§ **YOUR TASKS**:
a: Transcribe the forum thread about the Dutch frog magazine, starting with "## Bob Fraser" and going on through "the heads up.".
b: Continue the forum thread about the Dutch frog magazine from the point where it stops.

===== SELECTION =====

# Dutch frog magazine now available in English!



## Suzanne (Dec 28, 2008)

The Dutch Dendrobatid club, Dendrobatidae Netherlands, presents the first international magazine. This magazine can be ordered from their website and is also shipped to the US!
The April issue includes articles about:

Atelopus spumarius barbotini
Polymorphism of Oophaga histrionica
A conservatory terrarium or..?
Requiem for the pool of Méndez
Dendrobatidae Netherlands’ very first nature conservation project
Hyloxalus azureiventris
The hobbyist breeder: E. Smid
Peru, the fantasticus complex

A great magazine for hobbyist all over the world.
more info on this site (in English):
I proudly present... - Gifkikkerportaal - Forum - Dendrobatidae Nederland - English


----------



## Bob Fraser (Nov 21, 2007)

Just ordered it. Looks promising since it's in English. I've seen one in Dutch & the picture quality was awesome. Thanks for the heads up.


----------



## Julio (Oct 8, 2007)

the viv pics are amazing, can't get over those!!


----------



## frogandtoad (Apr 24, 2009)

Sweet! I've always wanted to get that magazine...but I held back because it wasn't in English. It looks like they have some pretty informative articles.
Nice!


----------



## Plumifrons (Aug 3, 2008)

April issue

Atelopus spumarius barbotini
In July 2008, after quite a few years, a number of Atelopus have been imported again, including beautiful Atelopus spumarius barbotini. Import of Atelopus used to occur on a regular basis; but within the hobby, very few have probably survived up to this day. Keeping them alive and well used to be hard enough, and breeding was very difficult indeed. Although some people have succeeded at it, these happy few were experts well-versed in breeding. Now that some animals are available again

Polymorphism of Oophaga histrionica
Oophaga histrionica has many colour variants and by some researchers it is considered a mixture of different species. Just like other species in the genus Oophaga, like the O. pumilio, much of its immense colour variation has been charted. However, the list of known colour variants is hardly representative for the overall colour variation within the Oophaga species. Every year new colour variations, especially of O. Histrionica, are described.

A conservatory terrarium or..? 
Several years ago, a long-cherished dream came true with the construction of a conservatory extension to our house. Mainly due to the abundance of light, or daylight, more specifically, a conservatory offers undeniable advantages to growing and tending flowers and plants. In addition to light, warmth and a humid atmosphere are factors contributing to luxuriant and frequent flowering of plants in conservatories.

===== RECORDS PROVIDED =====

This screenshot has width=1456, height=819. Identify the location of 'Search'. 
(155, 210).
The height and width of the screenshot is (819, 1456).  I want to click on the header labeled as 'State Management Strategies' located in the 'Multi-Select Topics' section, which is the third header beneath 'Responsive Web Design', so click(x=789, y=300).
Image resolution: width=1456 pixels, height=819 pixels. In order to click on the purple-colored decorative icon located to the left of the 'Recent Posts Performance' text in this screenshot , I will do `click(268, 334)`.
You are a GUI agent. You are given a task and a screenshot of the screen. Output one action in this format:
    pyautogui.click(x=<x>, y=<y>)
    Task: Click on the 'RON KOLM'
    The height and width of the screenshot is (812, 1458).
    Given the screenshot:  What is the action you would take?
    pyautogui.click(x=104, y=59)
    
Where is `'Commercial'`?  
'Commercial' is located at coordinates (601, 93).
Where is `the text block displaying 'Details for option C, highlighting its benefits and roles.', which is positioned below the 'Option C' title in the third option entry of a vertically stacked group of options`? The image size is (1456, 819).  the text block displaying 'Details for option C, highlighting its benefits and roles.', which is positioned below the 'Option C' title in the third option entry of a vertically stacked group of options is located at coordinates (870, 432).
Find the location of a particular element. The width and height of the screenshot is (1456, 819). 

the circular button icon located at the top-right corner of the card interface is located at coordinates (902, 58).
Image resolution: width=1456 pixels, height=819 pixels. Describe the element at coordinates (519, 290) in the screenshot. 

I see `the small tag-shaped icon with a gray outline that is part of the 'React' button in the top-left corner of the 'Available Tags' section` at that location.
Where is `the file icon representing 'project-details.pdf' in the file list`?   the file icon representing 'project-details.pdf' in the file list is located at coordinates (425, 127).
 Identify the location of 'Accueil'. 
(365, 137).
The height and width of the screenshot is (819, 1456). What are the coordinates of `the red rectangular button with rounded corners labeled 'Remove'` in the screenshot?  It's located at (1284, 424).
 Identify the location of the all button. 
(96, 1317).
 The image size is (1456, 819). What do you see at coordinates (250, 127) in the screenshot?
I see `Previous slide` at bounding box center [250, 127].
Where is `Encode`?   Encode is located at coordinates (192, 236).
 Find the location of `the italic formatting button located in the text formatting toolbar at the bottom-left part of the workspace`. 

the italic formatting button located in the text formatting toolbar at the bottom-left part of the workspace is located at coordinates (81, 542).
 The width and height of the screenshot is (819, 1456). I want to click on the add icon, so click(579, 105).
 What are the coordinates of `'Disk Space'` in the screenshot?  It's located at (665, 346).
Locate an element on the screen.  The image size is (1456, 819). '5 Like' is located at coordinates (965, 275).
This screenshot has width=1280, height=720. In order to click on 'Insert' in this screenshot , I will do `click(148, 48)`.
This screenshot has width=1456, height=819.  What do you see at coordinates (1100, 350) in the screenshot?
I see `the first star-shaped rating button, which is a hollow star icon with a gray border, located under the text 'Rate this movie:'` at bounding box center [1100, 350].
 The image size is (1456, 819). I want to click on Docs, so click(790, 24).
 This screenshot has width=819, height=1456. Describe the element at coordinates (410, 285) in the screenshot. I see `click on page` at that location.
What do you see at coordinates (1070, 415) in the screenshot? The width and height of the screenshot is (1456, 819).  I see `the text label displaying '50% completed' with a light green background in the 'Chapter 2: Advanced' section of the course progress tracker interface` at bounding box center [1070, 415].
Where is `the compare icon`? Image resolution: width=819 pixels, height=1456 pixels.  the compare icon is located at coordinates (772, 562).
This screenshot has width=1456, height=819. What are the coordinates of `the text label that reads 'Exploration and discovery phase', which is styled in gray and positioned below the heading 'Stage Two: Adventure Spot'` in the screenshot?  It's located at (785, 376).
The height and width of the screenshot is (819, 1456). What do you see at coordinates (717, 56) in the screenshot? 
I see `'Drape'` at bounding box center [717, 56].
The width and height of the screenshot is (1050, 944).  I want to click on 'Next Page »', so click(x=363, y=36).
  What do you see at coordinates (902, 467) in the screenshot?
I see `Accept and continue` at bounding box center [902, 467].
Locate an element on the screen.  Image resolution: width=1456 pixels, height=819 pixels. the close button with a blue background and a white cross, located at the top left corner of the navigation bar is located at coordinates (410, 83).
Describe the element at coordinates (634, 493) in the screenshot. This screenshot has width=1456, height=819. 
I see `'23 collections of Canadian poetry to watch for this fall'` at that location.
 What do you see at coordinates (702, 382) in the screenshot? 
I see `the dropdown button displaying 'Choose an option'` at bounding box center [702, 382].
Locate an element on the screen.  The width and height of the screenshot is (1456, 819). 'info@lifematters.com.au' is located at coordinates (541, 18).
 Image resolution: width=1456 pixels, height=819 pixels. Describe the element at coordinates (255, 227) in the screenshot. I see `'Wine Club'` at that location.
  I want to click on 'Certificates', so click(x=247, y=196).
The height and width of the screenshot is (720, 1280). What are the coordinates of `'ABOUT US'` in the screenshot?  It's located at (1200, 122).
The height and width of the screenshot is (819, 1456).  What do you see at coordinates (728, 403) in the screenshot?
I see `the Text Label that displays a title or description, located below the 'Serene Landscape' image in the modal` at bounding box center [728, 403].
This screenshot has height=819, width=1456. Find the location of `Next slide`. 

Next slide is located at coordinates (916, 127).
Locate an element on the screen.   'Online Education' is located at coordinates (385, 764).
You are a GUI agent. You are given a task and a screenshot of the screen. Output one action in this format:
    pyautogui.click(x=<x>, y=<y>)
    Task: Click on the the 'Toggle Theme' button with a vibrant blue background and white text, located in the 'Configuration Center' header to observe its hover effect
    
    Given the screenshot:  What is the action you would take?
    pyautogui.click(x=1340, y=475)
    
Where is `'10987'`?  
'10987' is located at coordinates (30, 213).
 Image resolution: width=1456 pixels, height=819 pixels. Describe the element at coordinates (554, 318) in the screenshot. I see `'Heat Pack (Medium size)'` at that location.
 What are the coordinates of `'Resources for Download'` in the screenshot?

=====

§ **RESULTS FOR EACH TASK**:
a:
## Bob Fraser (Nov 21, 2007)

Just ordered it. Looks promising since it's in English. I've seen one in Dutch & the picture quality was awesome. Thanks for the heads up.

b:
Requiem for the pool of Méndez
I have been visiting Ecuador on a regular basis since 1992. Throughout my journeys across this country, the pool of Méndez has left a deep impression on me. My adventures have led me to a wide diversity of frog species in all shapes and sizes, which I often saw and heard in great numbers. I have visited this pool many times since. However, improvement of the country’s road infrastructure has brought this small frog’s paradise to an end.

Dendrobatidae Netherlands’ very first nature conservation project
In November 2007 I received a scientific article on a newly described dendrobate from the Colombian Andes. One of the article’s authors, professor Manuel Bernal, was very quick to provide some more pictures and information, enabling DN magazine to devote an article to the subject just before going to press. In addition, he asked in his mail whether Dendrobatidae Netherlands might be able to contribute in some way to conserving the habitat of these frogs.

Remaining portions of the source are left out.